** Opening Dataset content block **

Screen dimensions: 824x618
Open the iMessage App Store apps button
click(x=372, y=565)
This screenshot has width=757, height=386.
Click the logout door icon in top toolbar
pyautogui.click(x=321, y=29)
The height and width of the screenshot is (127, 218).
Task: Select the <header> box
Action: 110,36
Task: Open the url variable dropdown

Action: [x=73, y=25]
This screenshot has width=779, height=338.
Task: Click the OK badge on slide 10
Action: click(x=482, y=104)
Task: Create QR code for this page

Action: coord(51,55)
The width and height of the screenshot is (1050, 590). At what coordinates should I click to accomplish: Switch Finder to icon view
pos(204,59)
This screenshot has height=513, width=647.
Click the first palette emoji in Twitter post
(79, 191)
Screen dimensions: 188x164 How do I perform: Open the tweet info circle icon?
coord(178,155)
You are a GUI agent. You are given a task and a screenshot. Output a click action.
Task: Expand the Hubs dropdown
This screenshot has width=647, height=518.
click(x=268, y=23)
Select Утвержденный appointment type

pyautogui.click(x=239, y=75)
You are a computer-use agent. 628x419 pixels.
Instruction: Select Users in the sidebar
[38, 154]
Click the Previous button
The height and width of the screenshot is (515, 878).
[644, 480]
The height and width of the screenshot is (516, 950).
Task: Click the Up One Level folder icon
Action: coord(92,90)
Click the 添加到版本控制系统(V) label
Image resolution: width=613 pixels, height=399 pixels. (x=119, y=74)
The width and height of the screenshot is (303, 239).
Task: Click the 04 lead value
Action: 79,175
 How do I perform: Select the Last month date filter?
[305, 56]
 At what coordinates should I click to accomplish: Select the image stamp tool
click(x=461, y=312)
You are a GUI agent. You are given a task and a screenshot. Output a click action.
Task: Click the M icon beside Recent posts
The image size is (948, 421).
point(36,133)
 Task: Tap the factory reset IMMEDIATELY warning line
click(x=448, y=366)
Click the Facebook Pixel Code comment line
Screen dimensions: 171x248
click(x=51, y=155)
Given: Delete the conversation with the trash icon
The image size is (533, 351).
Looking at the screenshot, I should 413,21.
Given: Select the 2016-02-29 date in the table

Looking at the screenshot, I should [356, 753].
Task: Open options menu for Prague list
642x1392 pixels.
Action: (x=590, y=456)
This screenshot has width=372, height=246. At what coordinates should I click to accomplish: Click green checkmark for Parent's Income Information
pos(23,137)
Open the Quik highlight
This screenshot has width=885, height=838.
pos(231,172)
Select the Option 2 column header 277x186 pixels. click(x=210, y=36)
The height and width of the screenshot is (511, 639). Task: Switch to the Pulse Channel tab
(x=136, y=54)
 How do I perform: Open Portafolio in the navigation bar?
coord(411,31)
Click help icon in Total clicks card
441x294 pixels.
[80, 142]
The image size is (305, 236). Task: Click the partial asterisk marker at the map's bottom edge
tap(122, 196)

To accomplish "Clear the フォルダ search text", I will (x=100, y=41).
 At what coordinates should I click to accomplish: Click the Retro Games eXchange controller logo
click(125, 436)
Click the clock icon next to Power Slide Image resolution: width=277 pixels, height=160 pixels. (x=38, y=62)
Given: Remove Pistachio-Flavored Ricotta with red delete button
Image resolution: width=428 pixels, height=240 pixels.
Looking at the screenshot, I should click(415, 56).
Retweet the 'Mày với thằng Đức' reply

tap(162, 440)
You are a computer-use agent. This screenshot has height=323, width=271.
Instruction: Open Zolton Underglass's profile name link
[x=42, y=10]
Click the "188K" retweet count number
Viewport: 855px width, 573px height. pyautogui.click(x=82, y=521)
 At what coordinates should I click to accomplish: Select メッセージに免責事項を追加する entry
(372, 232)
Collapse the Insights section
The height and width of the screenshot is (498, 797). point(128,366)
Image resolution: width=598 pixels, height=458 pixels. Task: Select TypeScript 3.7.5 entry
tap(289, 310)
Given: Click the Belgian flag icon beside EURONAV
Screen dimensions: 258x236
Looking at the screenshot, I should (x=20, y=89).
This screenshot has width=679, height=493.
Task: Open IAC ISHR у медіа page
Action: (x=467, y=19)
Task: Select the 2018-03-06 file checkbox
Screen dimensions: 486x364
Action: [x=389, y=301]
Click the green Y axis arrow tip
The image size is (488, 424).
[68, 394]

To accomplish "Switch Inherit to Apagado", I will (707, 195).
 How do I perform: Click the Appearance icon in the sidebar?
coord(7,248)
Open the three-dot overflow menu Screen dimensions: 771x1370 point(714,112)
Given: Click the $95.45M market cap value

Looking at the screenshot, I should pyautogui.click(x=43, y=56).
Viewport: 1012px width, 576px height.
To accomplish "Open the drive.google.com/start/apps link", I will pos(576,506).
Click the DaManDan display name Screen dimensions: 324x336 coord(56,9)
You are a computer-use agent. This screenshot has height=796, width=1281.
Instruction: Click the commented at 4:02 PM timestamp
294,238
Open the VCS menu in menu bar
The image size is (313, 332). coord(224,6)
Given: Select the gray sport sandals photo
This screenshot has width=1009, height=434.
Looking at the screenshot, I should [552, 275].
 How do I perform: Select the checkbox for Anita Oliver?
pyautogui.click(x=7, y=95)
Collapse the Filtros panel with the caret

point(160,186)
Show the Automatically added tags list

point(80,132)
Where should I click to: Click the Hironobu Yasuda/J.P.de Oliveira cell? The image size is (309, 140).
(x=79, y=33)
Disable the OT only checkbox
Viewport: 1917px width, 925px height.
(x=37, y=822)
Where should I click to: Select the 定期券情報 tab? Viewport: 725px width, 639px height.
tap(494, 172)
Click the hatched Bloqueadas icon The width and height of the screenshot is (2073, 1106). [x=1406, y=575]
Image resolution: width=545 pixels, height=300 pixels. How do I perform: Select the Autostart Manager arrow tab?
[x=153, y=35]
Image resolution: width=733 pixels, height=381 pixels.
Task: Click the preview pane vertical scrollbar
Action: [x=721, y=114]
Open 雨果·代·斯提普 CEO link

** Closing Dataset content block **

▸ **Task goal**
All lines of the records above with the word "beside" in them are to be copied.

▸ **Task answer**
Task: Click the M icon beside Recent posts
Given: Click the Belgian flag icon beside EURONAV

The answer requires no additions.